Aspirin may reduce the risk of lung cancer in women
US researchers found that women who took the drug regularly had less than half the usual risk of developing non-small cell lung cancer - the most common form of the disease.
The results raise hopes that aspirin may have even wider health benefits than previously thought. Experts believe that in the future, taking the drug could become an important way of protecting against a number of common cancers, although they acknowledge the need for further studies into the drug's long-term effects.
Researchers questioned over 14,000 women in New York about their long-term history of aspirin use. They compared 81 women who subsequently went on to develop lung cancer with 808 who remained healthy and attempted to relate aspirin usage to the chances of developing the disease.
By far the biggest risk factor for lung cancer was smoking history. But once researchers had taken this into account, they found that those who had taken aspirin regularly were substantially less likely to develop the disease.
For women who had taken the painkiller three or more times a week for at least six months, the risk of developing any type of lung cancer was reduced by a third compared with non-users.
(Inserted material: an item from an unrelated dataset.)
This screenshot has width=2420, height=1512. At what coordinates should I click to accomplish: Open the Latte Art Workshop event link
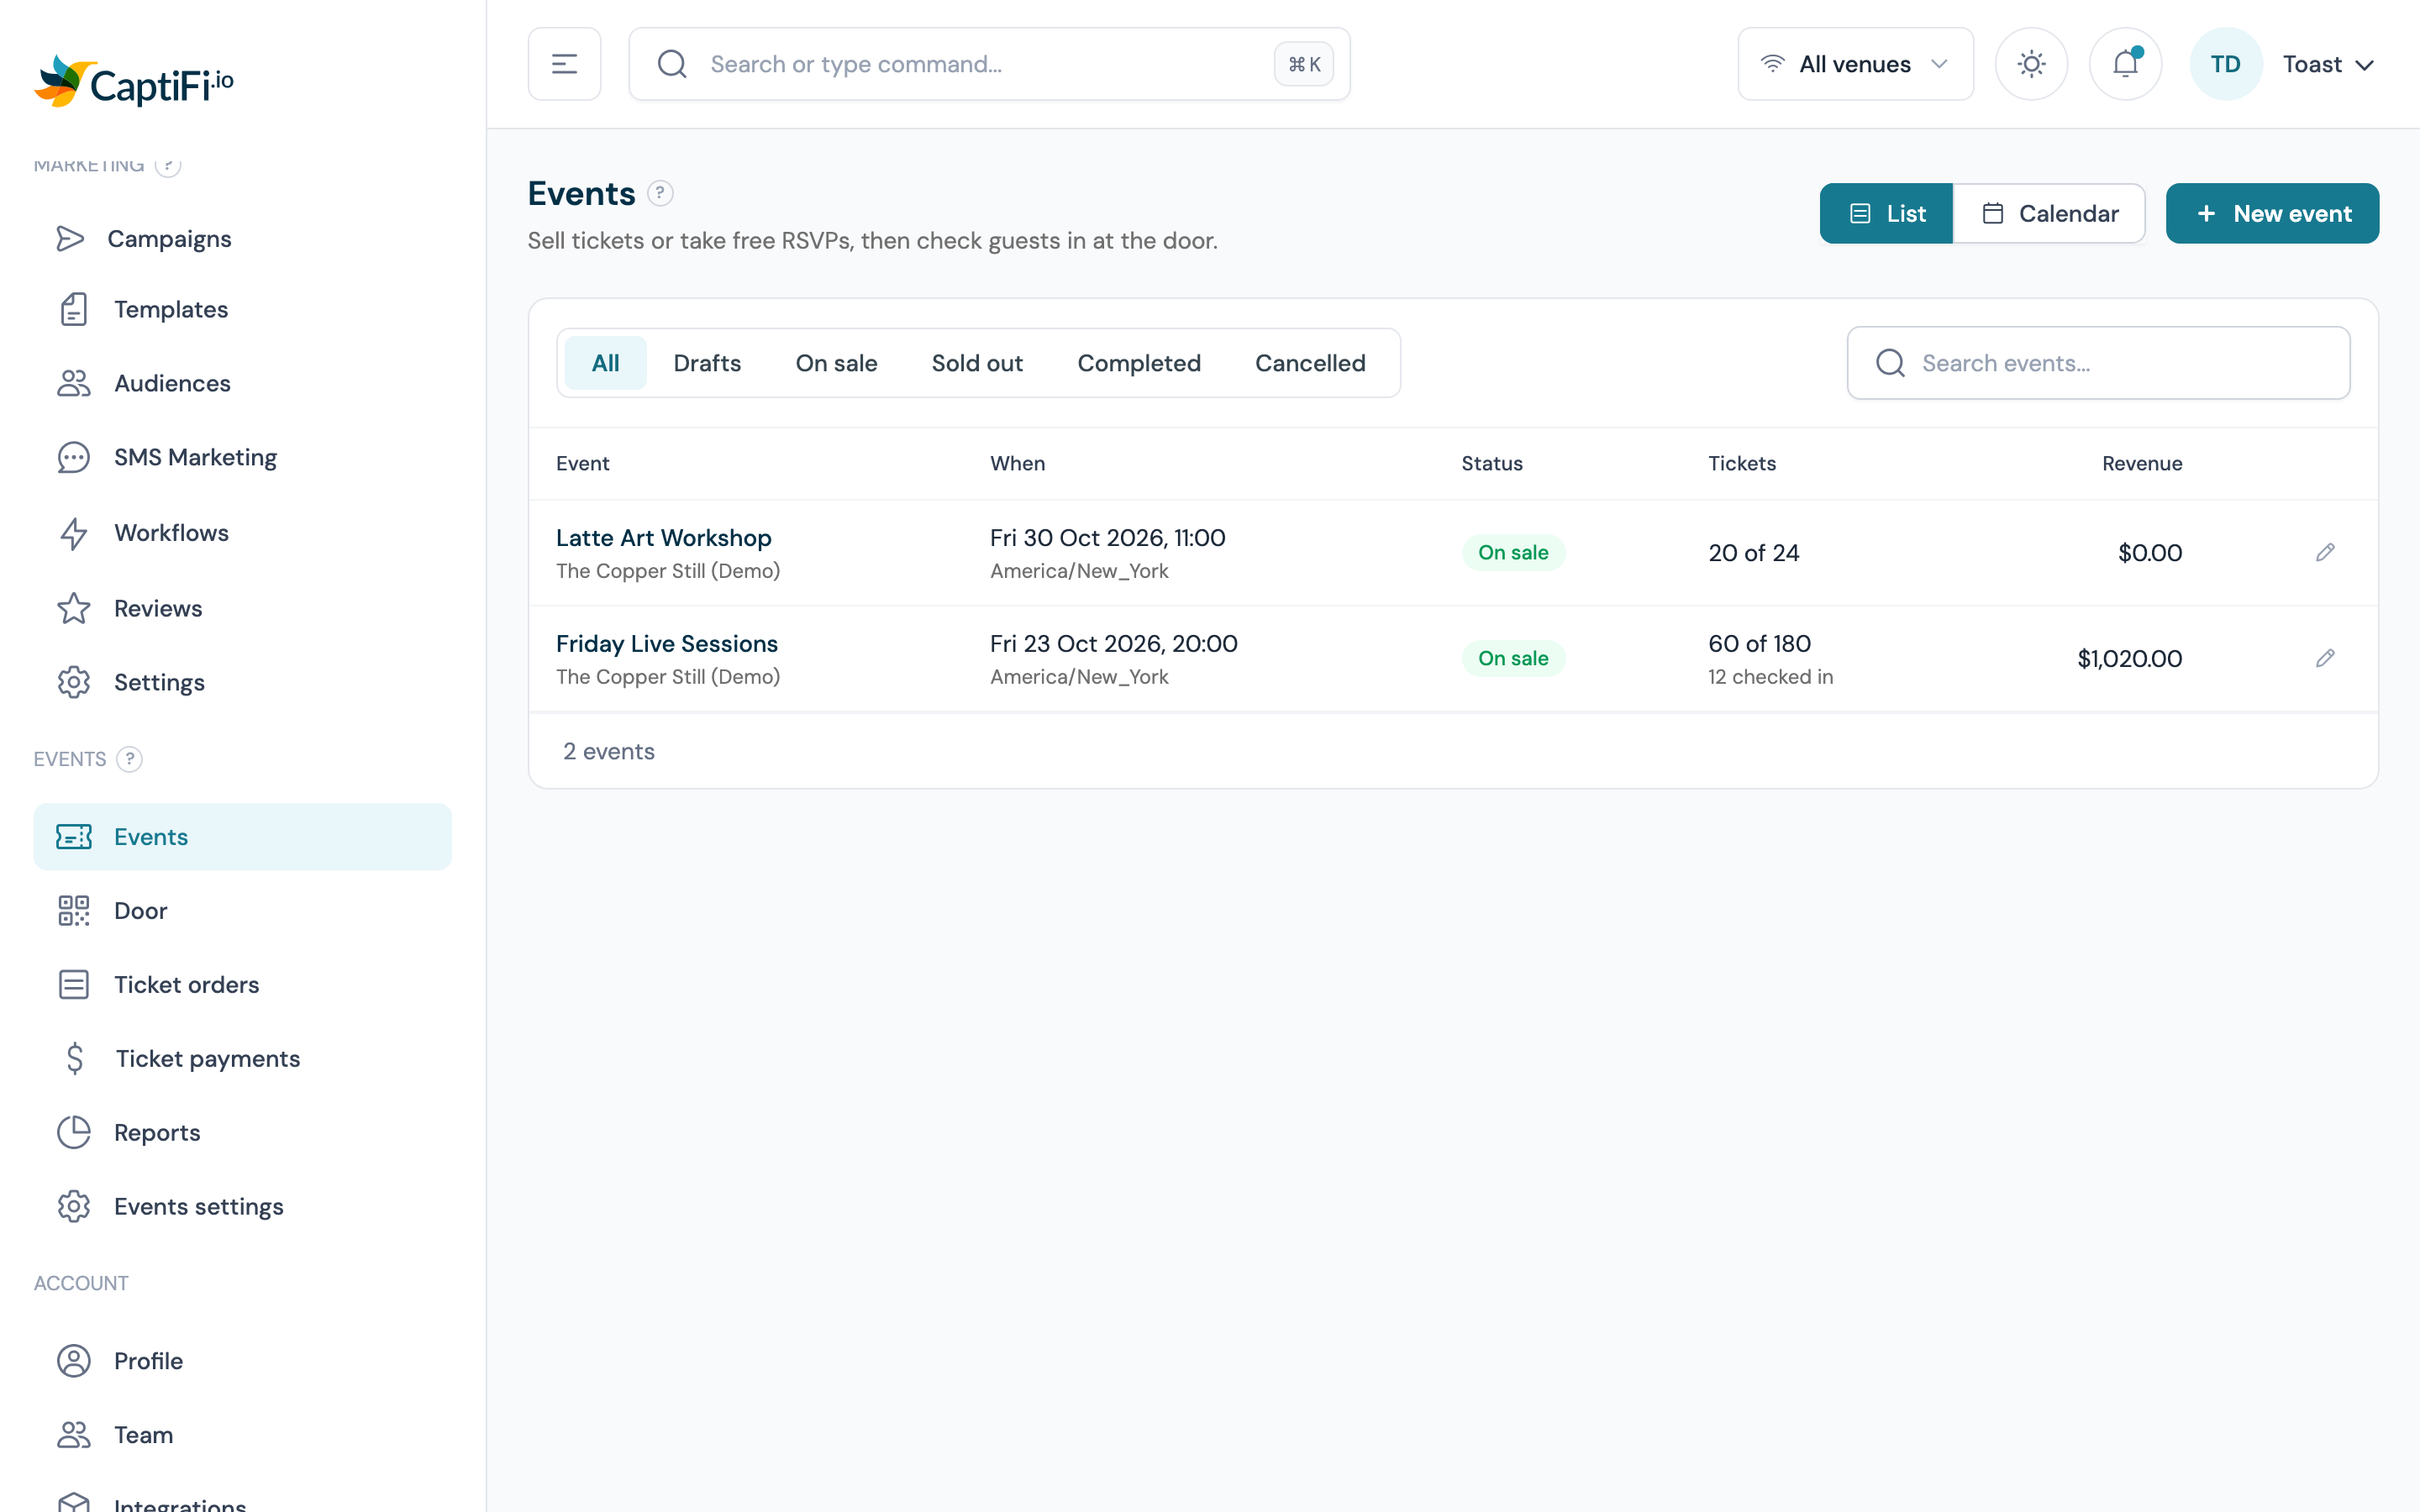[664, 537]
The reduction in risk was even clearer for non-small cell lung cancer, which accounts for about three quarters of cases. Regular aspirin users were less than half as likely to develop this form of lung cancer as non-users.
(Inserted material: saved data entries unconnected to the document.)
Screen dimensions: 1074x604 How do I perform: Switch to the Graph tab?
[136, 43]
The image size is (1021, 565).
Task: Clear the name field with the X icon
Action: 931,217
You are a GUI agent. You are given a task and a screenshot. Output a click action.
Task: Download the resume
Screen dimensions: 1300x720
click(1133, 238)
Lead author Dr Arslan Akhmedkhanov, of New York University School of Medicine, says: "Not smoking is by far the best way to avoid lung cancer, but our study suggests that regular aspirin use could also confer some degree of protection against the disease. We need larger-scale research to confirm the results of this study, but it's certainly consistent with other evidence for the health benefits of the drug."
Cancer Research UK scientists in Bristol and Nottingham are currently conducting large-scale clinical trials to test whether aspirin, alongside other agents, can reduce the risk of bowel cancer among people at increased risk of the disease. There's also evidence that the drug may have a protective effect against oesophageal cancer.
Scientists don't know exactly why aspirin seems to protect against some cancers, but it may be that the drug's anti-inflammatory effects are responsible. There is increasing evidence that molecules involved in the body's inflammatory response may also contribute to the development of the disease.
Prof Gordon McVie, Director General of Cancer Research UK, which owns the British Journal of Cancer, comments: "Aspirin is a remarkable drug with a wide range of health benefits, and this is the latest evidence to suggest that it could become a useful weapon against cancer.
"But as much as these results are encouraging, people shouldn't fool themselves into thinking that taking aspirin somehow counteracts the dangers of smoking. Everything else pales into insignificance compared with the lethal effects of tobacco."
- British Journal of Cancer87 (1)
Note to Editors:
People should take medical advice before starting to take aspirin regularly.